Lyssenko pasó a ser el representante de la nueva biología proletaria, cuando anunció su nueva teoría de la herencia en la negaba que existiesen los genes. Los caracteres hereditarios no estaban inscritos en el ADN. Era falso que existiese ninguna sustancia autorreproductora intracelular estable. Por el contrario, las células se convertían en organismos, sin que ninguna parte de las mismas quedase excluida del desarrollo evolutivo condicionado por las circunstancias externas. En resumen, no había diferencia entre el genotipo y el fenotipo. De un pepino podía sacarse un tomate con sólo hallar las circunstancias externas que produjesen la correspondiente fase del materialismo dialéctico.

Comenzó entonces la persecución de los biólogos genetistas “burgueses”. Fueron detenidos, fusilados, deportados. La genética pasó a ser sinónimo de apoyo a la reacción, al fascismo y al racismo. Uno de los principales responsables del Ministerio de Agricultura de la época llamado Yakovlev definió la genética como “la criada del ministerio de Goebbels”. El VII Congreso Internacional de Genética que debía celebrarse en Moscú en 1937 fue suspendido. Cuando el mismo llegó a celebrarse dos años después en Edimburgo, no apareció en el certamen ni un solo científico ruso.

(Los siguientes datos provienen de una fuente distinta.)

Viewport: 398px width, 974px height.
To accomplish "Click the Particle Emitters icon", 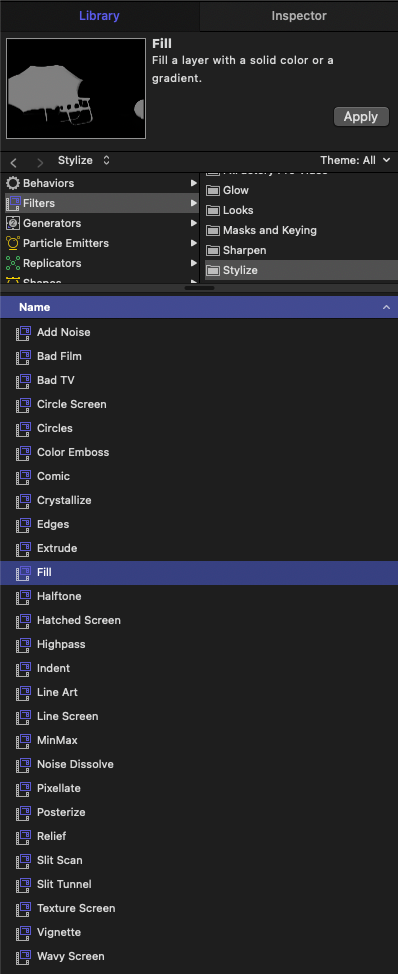I will [x=13, y=243].
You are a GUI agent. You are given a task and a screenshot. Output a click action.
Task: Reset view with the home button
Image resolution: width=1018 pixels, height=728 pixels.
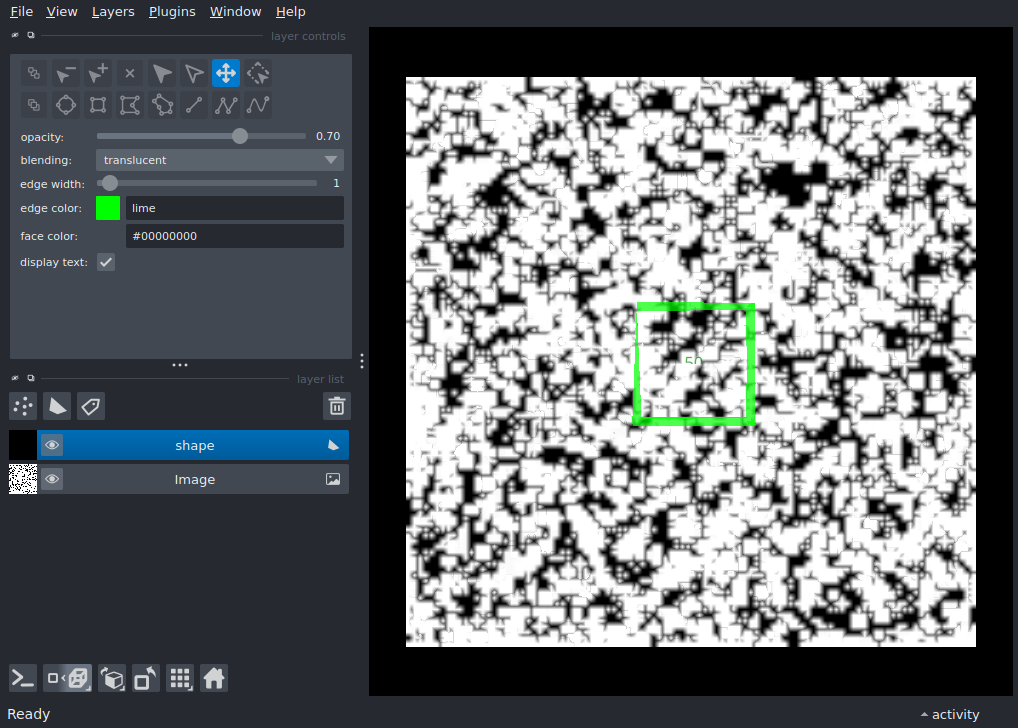pos(213,679)
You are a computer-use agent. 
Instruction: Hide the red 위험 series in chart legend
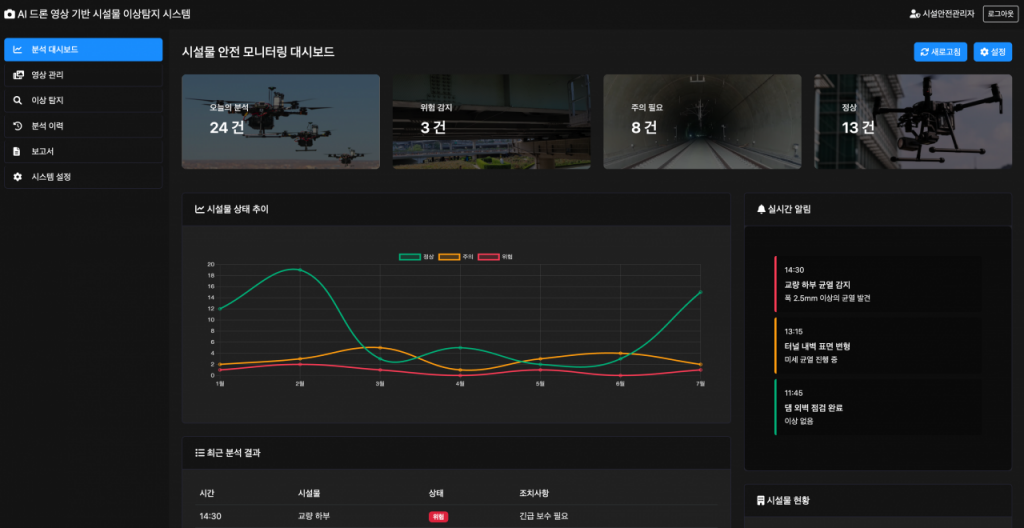tap(489, 257)
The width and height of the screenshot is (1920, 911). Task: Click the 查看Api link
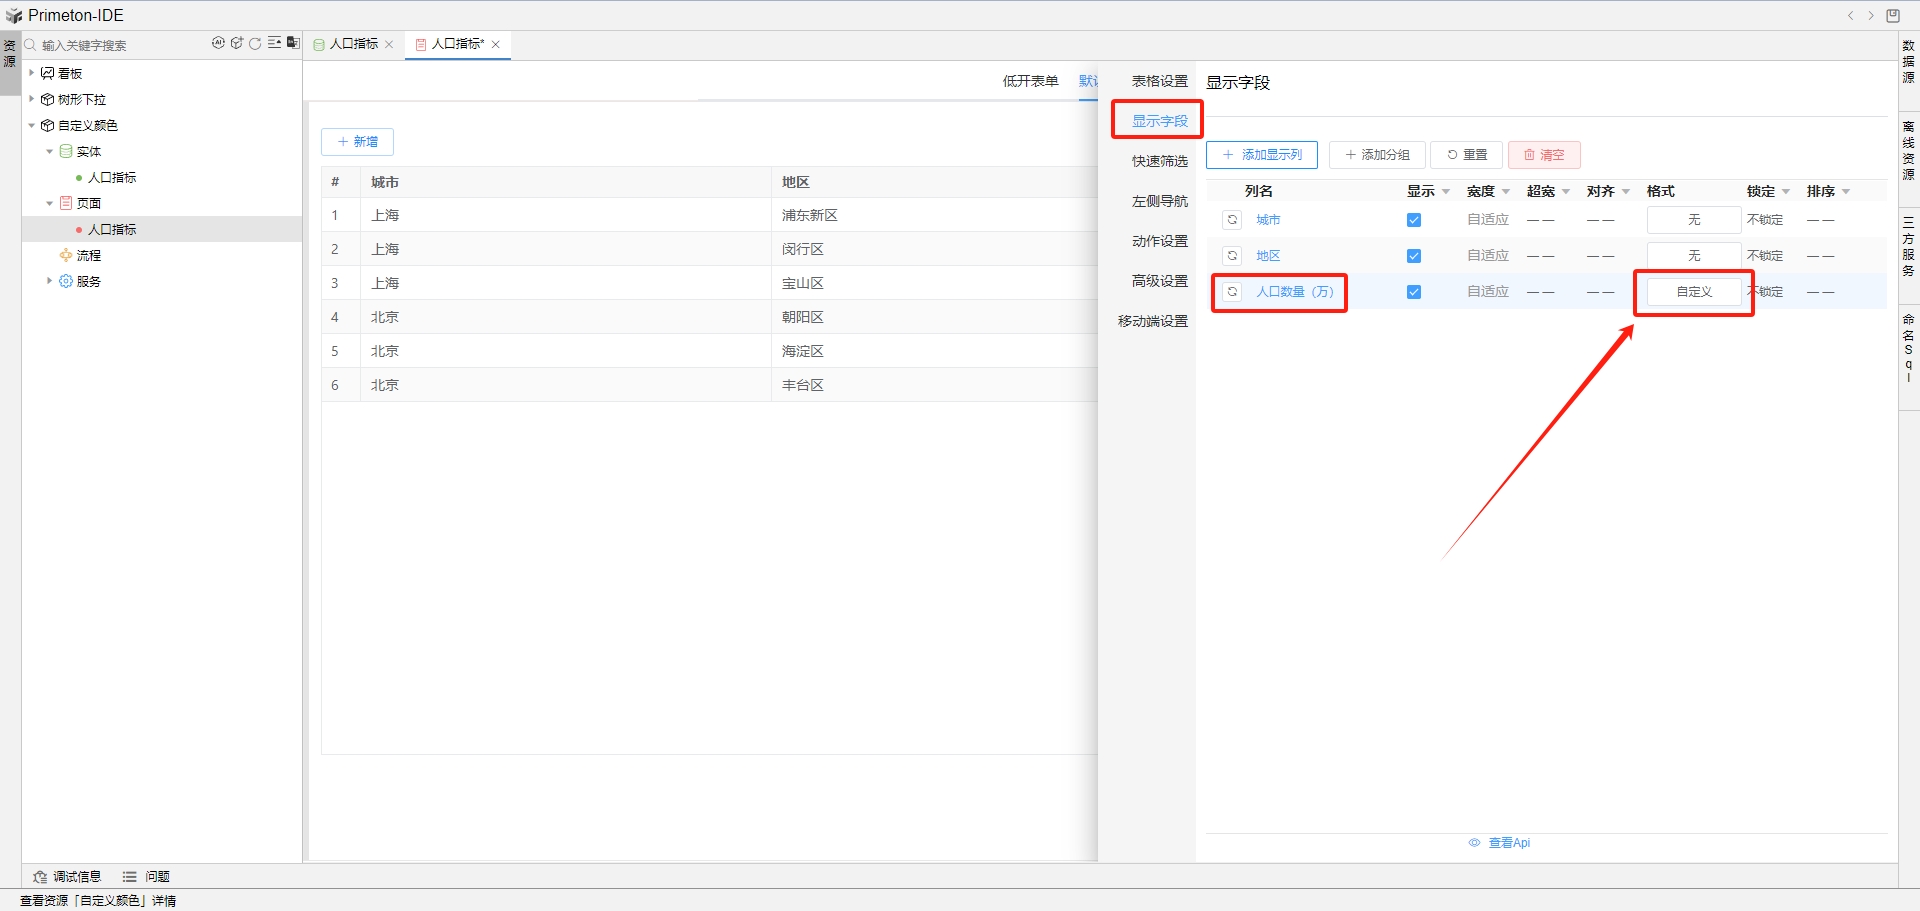click(x=1508, y=843)
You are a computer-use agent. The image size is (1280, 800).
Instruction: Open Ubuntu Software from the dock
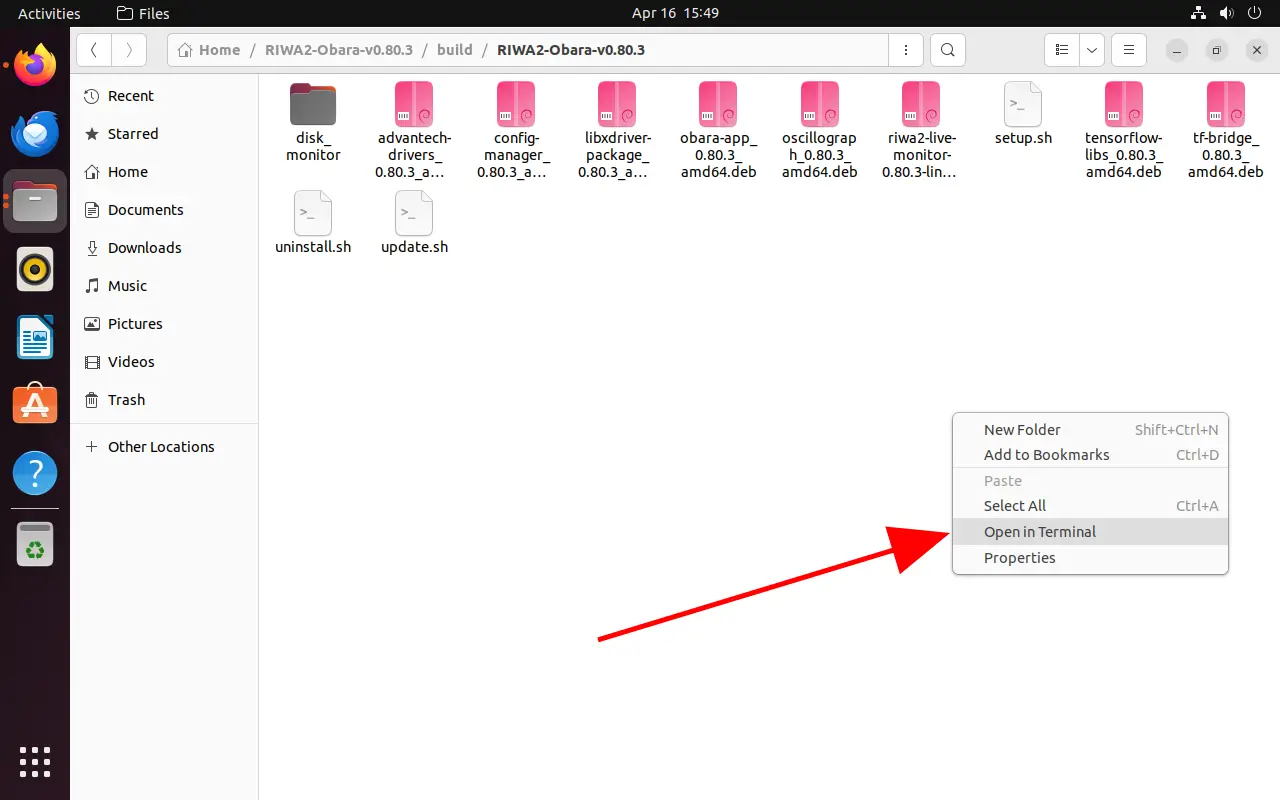[x=35, y=405]
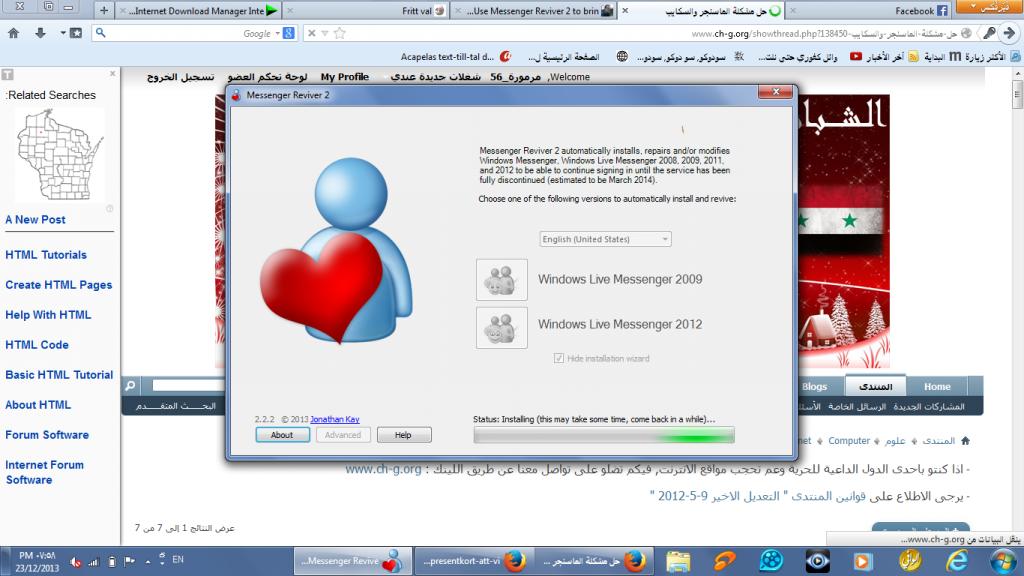1024x576 pixels.
Task: Toggle the Hide installation wizard checkbox
Action: (x=559, y=358)
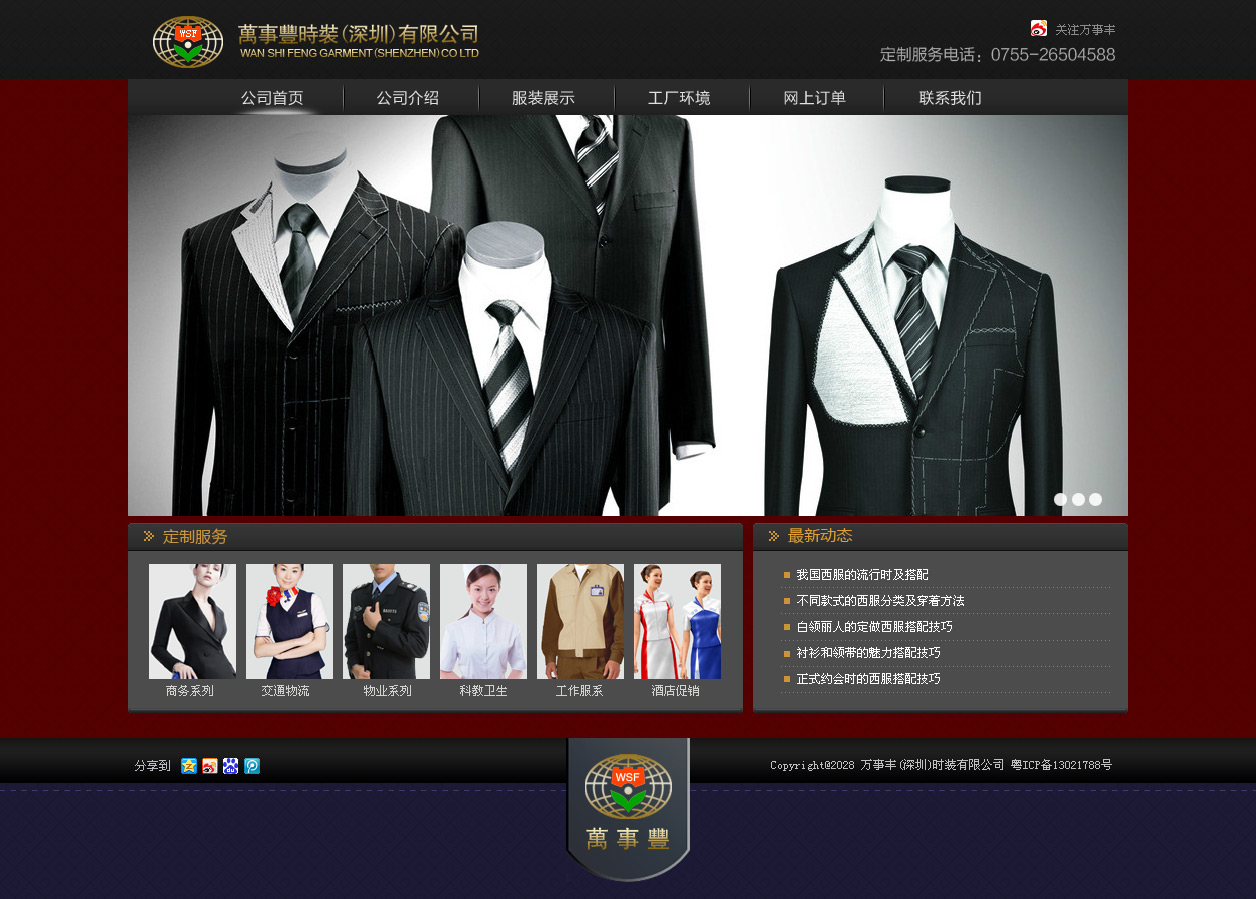The image size is (1256, 899).
Task: Open the 网上订单 navigation menu
Action: point(815,97)

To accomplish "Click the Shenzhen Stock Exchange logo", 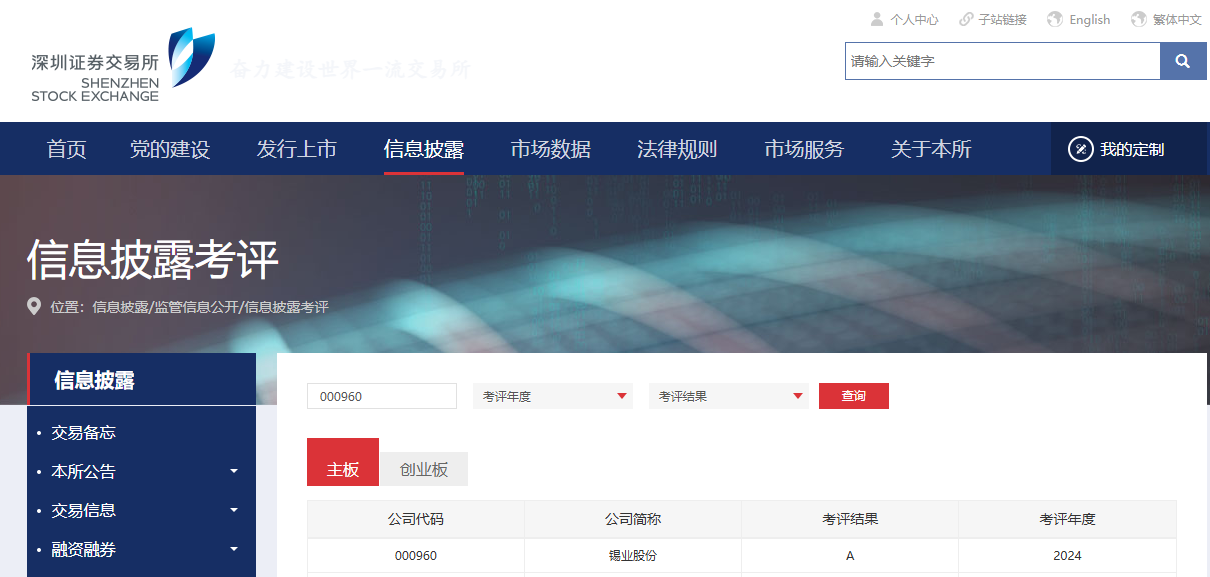I will 122,65.
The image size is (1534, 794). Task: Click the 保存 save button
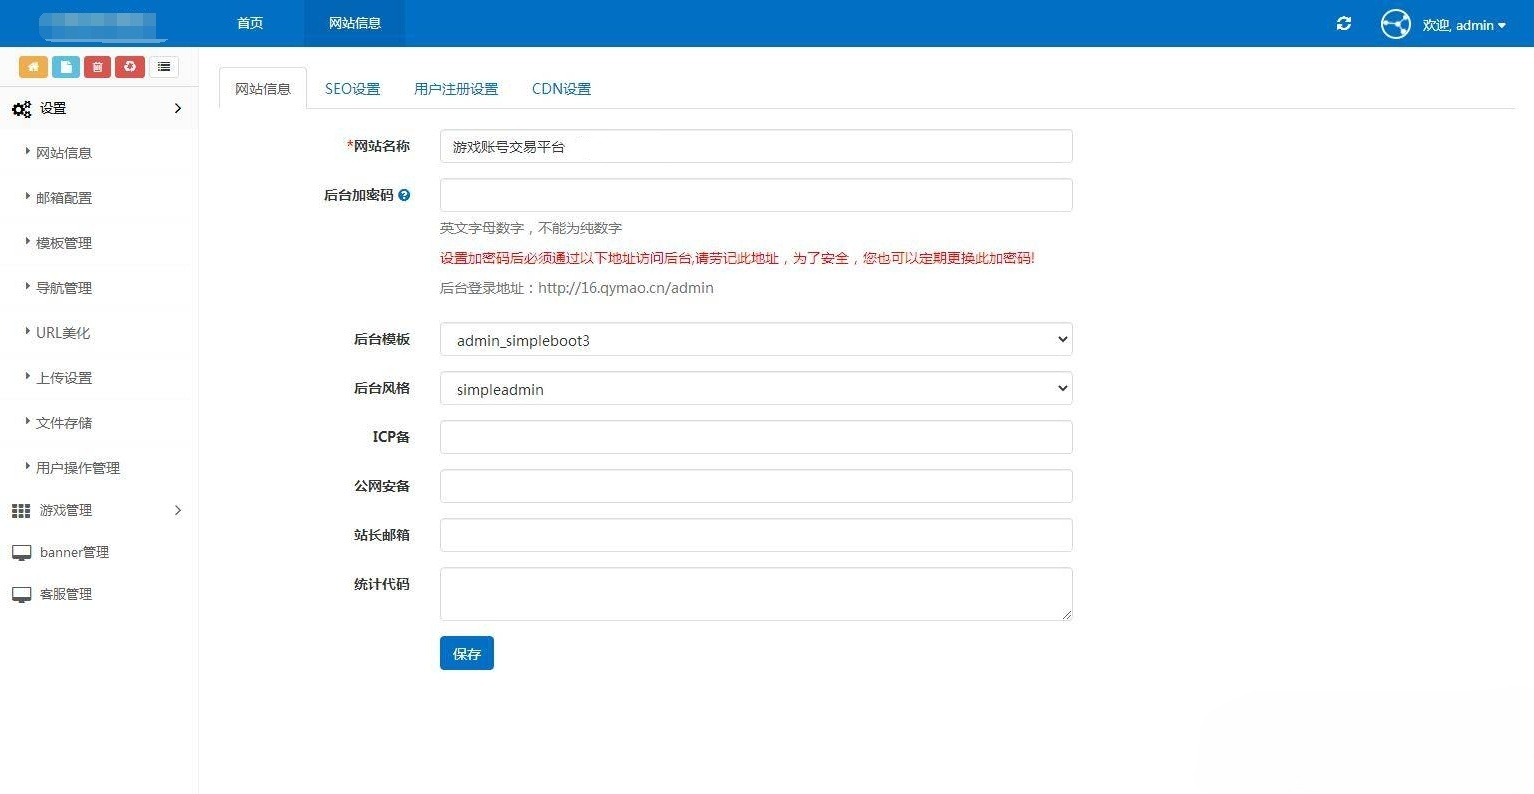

Se suspendieron publicaciones, se retiraron libros, se modificaron textos. La locura no había terminado aún. En 1948 el estado soviético dio respaldo oficial al lyssenkismo. El lyssenkismo fue desvaneciéndose luego poco a poco como lo que era: una de las más grandes supercherías científicas del siglo XX. Sin embargo, haríamos mal en permitir que desaparezca de nuestra memoria este episodio. Refleja muy bien adónde puede llevarnos un estado socialista que lo controle todo, desde la educación, la cultura y la ciencia a las publicaciones y los medios de comunicación. Otorgarle un poder tan omnímodo a quien no puede hacer valer sus razones más que mediante un aparato coactivo irresistible es peligrosísimo. Otorgárselo a quienes todavía creen que Marx, en vez de un terrorista que montó un complejo sistema de falacias, fue el más grande pensador de la historia, es puro suicidio.